Etant donné, qu’en principe, le suivi et le contrôle de l’action du Gouvernement, reconnu au Conseil National de Transition par la Charte de Transition, dans les dispositions suscitées, se limite, strictement, aux résolutions et aux recommandations du Dialogue National Inclusif et Souverain, il ne peut agir, ultra petita, en créant une Commission ad hoc d’Evaluation, puisqu’il ne ressort nulle part, même dans le préambule de cette « décision » du 14 juillet 2023 signé de la 2ème Vice-présidente de l’Institution, une référence auxdites recommandations, moins encore à une résolution spéciale du DNIS concernant un audit la Société Cotonnière du Tchad, Société Nouvelle (Cotontchad SN) qui est une Société Anonyme, régit par le Droit OHADA.

Point n’est besoin de rappeler que le Traité relatif à l’Harmonisation du Droit des Affaires en Afrique (OHADA) a été ratifié par le Tchad le 13 avril 1996 et les instruments d’adhésion à l’OHADA ont été déposés le 03 mai 1996 auprès du Sénégal, pays dépositaire du Traité. Il est entré en vigueur au Tchad le 02 juillet 1996.

L’idée de la création de l’OHADA est née d’une volonté politique de renforcer le système juridique africain en adoptant un cadre juridique certain et stable pour la conduite des affaires et l’investissement en Afrique.

Surabondamment, il faut aussi rappeler les dispositions de l’Article 111 de la Charte de Transition qui prévoient que : « Les traités, conventions et accords régulièrement ratifiés ou approuvés, ont, dès leur publication, une autorité supérieure à celle des lois nationales, sous réserve, pour chaque traité, convention ou accord, de son application par l’autre partie ».

Dans le monde du droit, et en tant qu’organe législatif, il est essentiel de bien appréhender la structure hiérarchique des différentes normes juridiques, notamment la théorie de la pyramide des normes, développée par le juriste autrichien Hans Kelsen et qui permet de mieux comprendre cette hiérarchie et d’analyser les relations entre les différents types de normes.

Trois (3) principes fondamentaux sous-tendent la théorie de la pyramide des normes : (1) la supraconstitutionnalité qui signifie qu’aucune norme ne peut être contraire à la Constitution (charte, pour le cas d’espèce), qui est la norme suprême d’un État ; (2) la primauté du droit international qui prévoit qu’en cas de conflit entre une norme internationale et une norme nationale, la première doit prévaloir et enfin  (3) le principe de légalité qui indique que toutes les normes infra-législatives doivent respecter les lois en vigueur.
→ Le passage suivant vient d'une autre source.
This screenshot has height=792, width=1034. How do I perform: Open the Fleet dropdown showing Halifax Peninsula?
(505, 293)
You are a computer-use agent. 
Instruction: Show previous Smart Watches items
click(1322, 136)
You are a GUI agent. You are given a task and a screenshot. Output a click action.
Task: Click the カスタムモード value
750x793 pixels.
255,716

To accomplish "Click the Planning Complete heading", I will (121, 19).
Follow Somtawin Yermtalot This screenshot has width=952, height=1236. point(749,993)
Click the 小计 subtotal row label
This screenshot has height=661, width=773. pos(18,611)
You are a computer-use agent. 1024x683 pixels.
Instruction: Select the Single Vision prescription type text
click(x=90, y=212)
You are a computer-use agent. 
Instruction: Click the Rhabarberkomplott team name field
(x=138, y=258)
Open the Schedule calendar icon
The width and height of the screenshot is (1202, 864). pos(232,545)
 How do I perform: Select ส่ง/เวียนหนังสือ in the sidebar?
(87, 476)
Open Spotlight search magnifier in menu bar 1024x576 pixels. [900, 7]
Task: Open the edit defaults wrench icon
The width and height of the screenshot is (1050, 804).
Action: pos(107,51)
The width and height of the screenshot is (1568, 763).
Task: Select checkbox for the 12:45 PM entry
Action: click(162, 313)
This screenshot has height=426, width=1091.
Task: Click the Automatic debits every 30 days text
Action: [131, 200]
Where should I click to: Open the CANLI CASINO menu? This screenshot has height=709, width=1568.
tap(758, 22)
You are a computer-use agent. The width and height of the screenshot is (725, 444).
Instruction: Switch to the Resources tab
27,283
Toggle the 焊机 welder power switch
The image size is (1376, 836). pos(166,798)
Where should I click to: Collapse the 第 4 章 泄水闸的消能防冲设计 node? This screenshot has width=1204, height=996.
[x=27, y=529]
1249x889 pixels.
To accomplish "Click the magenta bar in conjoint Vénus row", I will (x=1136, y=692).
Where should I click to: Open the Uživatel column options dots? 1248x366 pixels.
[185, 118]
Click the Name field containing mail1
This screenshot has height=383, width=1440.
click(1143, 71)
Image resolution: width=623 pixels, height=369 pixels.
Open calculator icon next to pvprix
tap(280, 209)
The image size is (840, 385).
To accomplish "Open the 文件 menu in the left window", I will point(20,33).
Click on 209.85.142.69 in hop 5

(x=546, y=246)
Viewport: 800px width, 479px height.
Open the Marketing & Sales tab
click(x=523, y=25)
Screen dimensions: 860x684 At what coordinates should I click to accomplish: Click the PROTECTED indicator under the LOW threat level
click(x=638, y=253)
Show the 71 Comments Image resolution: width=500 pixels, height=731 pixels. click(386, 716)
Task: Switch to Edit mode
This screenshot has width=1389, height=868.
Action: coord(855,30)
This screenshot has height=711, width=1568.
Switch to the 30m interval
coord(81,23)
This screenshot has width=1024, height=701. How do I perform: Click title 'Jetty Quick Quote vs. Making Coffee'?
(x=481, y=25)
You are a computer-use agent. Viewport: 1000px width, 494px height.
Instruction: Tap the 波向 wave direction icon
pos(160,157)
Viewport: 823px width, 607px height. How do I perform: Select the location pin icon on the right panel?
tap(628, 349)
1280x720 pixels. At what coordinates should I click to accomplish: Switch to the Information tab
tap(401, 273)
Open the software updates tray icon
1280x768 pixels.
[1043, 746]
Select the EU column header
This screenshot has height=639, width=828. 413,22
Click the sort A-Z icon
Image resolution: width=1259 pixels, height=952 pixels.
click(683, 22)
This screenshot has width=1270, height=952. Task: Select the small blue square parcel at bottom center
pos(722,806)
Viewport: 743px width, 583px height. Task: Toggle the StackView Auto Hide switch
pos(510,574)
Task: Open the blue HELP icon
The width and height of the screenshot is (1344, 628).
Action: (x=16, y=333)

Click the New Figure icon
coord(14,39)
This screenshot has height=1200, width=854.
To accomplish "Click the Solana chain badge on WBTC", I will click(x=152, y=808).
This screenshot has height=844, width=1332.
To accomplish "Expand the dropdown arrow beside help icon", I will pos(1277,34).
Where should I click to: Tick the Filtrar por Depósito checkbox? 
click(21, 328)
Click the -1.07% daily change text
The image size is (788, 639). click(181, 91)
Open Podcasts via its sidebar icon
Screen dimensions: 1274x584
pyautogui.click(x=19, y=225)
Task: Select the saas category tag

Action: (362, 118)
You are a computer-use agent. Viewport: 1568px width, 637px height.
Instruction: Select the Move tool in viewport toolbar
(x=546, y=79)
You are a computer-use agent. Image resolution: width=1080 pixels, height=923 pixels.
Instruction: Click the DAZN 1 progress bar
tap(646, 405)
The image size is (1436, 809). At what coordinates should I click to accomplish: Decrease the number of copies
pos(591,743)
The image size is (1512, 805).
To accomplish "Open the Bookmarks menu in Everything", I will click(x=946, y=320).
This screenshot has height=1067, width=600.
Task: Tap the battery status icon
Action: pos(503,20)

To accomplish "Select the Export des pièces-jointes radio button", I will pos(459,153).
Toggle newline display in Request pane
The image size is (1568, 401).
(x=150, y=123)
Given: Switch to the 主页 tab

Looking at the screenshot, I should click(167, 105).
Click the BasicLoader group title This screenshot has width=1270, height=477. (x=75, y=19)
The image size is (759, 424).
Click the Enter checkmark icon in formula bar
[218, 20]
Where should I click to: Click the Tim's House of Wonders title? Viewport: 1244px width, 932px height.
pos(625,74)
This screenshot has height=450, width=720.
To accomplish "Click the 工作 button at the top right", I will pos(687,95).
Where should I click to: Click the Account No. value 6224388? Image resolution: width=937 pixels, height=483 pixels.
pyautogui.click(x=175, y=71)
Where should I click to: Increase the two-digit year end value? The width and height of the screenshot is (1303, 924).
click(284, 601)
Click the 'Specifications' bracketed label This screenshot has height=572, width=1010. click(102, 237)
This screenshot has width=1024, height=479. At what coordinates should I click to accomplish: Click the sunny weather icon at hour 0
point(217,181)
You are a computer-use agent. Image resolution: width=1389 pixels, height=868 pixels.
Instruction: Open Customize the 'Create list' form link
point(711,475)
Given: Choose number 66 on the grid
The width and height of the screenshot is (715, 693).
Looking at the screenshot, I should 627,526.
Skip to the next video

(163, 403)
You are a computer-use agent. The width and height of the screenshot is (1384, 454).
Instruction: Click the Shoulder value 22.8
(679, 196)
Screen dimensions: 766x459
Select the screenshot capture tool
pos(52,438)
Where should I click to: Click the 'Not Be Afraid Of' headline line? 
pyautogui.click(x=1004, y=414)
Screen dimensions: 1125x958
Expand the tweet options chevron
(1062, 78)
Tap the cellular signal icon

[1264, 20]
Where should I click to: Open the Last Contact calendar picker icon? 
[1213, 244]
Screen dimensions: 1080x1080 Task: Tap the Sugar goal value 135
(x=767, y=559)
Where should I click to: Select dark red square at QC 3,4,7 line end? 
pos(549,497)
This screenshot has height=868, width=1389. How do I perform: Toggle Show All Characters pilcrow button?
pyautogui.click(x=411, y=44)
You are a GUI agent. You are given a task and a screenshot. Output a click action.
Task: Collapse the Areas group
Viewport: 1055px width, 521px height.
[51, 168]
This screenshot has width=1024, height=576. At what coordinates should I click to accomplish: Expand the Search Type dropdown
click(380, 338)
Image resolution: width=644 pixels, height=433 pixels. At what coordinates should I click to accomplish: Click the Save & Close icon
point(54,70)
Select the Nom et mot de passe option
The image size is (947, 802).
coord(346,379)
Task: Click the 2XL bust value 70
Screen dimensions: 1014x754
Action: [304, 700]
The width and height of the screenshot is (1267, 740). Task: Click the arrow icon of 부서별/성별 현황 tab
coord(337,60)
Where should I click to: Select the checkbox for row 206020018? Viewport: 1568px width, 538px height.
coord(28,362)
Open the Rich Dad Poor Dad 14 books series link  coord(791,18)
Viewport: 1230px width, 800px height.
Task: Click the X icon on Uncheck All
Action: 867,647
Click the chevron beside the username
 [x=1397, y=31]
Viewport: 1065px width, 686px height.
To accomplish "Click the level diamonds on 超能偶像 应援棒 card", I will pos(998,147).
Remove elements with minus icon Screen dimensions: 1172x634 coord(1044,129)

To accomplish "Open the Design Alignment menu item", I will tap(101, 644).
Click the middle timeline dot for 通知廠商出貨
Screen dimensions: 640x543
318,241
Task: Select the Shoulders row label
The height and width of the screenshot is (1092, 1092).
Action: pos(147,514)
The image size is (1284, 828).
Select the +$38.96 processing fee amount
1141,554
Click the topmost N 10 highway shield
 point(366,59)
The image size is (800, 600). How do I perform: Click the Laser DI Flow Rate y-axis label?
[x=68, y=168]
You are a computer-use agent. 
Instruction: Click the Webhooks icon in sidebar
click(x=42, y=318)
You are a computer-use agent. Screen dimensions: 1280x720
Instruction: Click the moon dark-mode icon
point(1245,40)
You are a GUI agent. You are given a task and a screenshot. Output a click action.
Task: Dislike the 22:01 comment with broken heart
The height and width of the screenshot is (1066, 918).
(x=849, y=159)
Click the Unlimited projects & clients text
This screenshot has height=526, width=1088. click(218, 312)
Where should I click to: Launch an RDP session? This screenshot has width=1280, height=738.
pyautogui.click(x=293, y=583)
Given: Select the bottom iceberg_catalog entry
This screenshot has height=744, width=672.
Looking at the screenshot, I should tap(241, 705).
Il convient de rappeler aussi que la Société cotonnière du Tchad, Cotontchad, Société Nouvelle, est un organisme créé en 1972, privatisée en avril 2018 et détenue à 60 % par le groupe singapourien Olam. Elle était précédemment détenue à 75 % par l’État tchadien, à 19 % par Dagris, et à 6 % par des banques locales, et qui a pour mission de fournir les outils et engrais aux planteurs et de commercialiser le coton-graine.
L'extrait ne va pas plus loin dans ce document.